## [EXERCISE PROMPT]
I'd like the entries that follow repeated exactly, with the pictures left out.

[Stored data entries]

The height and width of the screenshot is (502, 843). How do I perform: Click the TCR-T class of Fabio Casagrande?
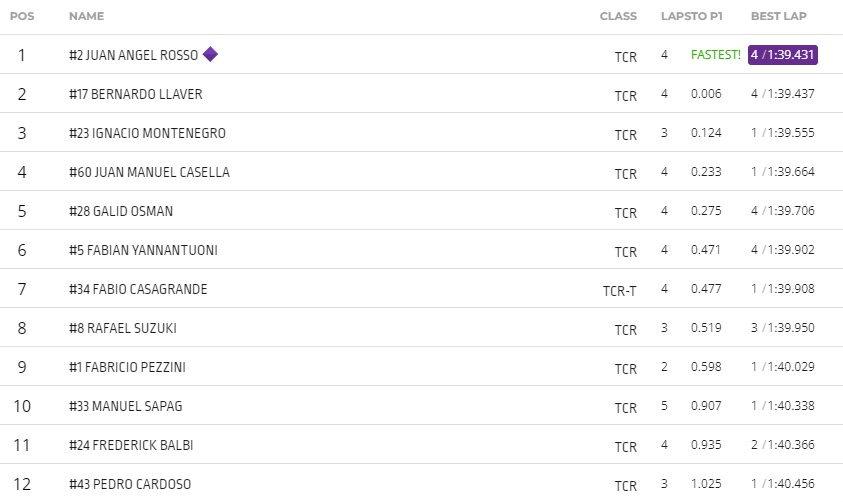click(620, 291)
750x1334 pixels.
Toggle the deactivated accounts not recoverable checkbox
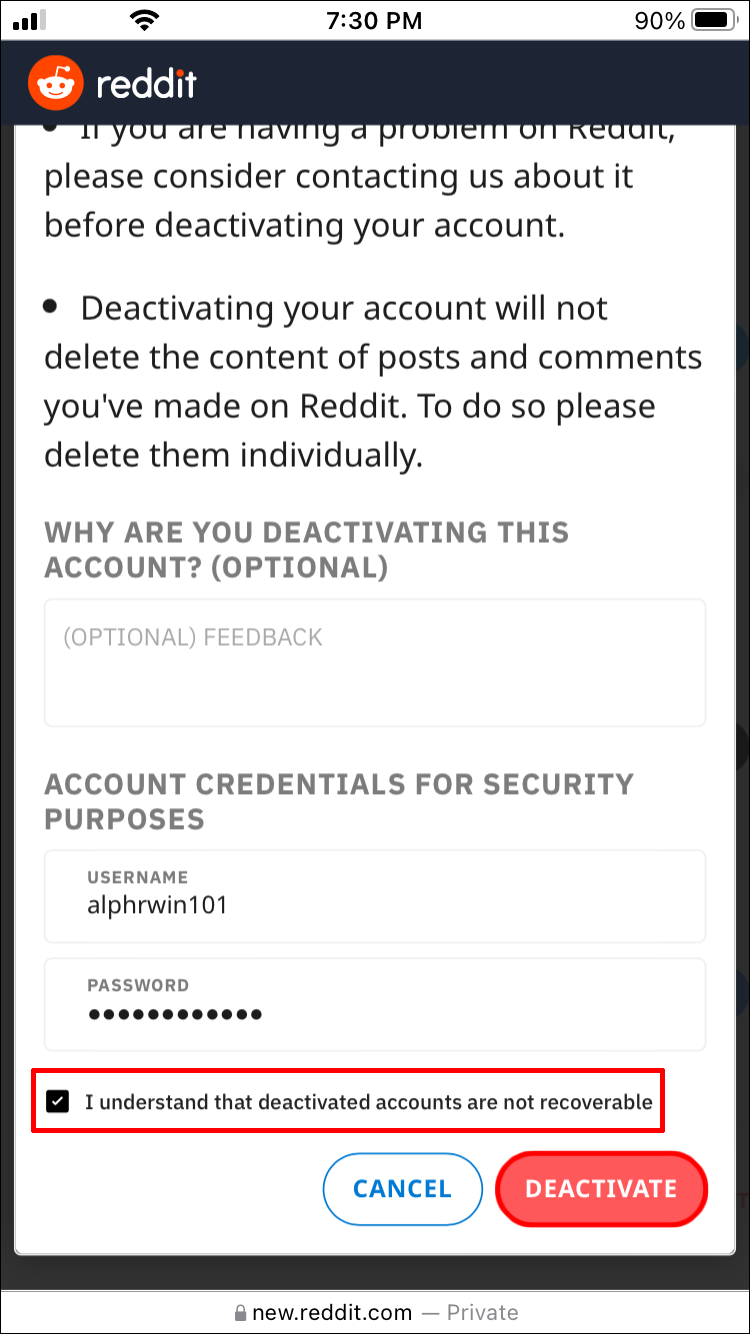click(x=59, y=1102)
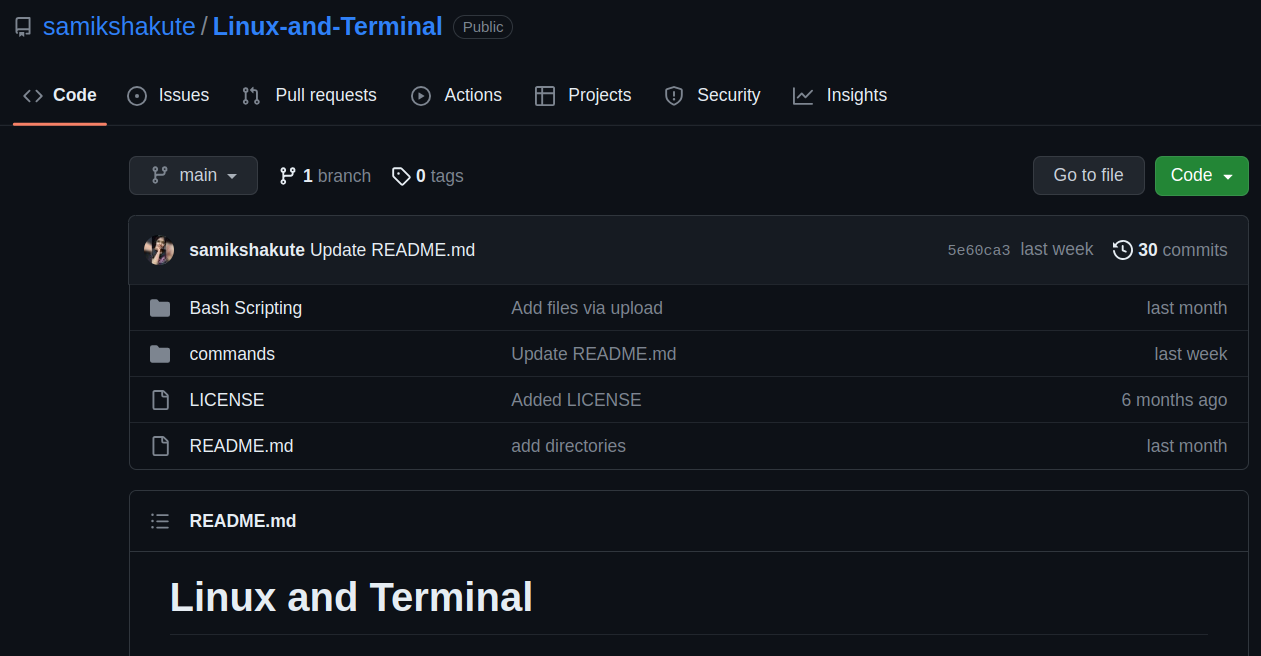1261x656 pixels.
Task: Open the Pull requests tab
Action: coord(309,95)
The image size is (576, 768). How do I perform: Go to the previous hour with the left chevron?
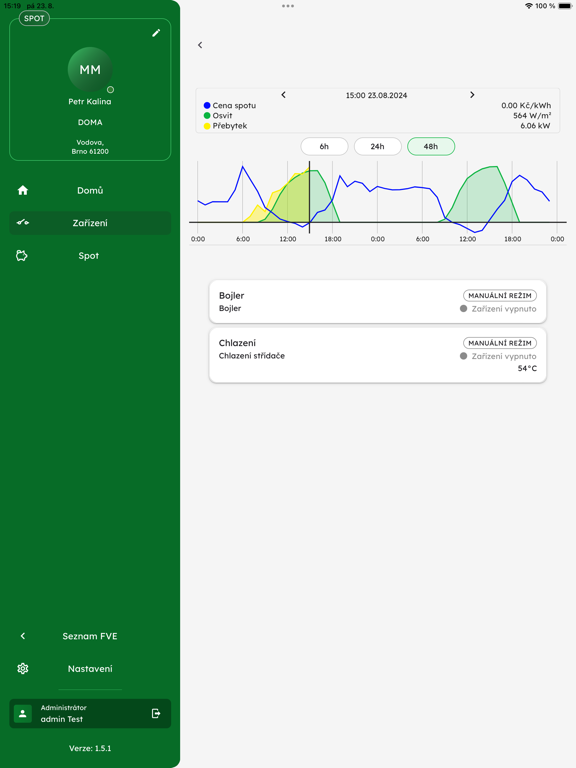(x=283, y=95)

## [COMPLETED EXERCISE]
The height and width of the screenshot is (502, 843). How do I perform: Click the TCR-T class of Fabio Casagrande?
click(620, 291)
750x1334 pixels.
Toggle the deactivated accounts not recoverable checkbox
click(x=59, y=1102)
1261x656 pixels.
Task: Open the Pull requests tab
Action: coord(309,95)
The image size is (576, 768). How do I perform: Go to the previous hour with the left chevron?
(x=283, y=95)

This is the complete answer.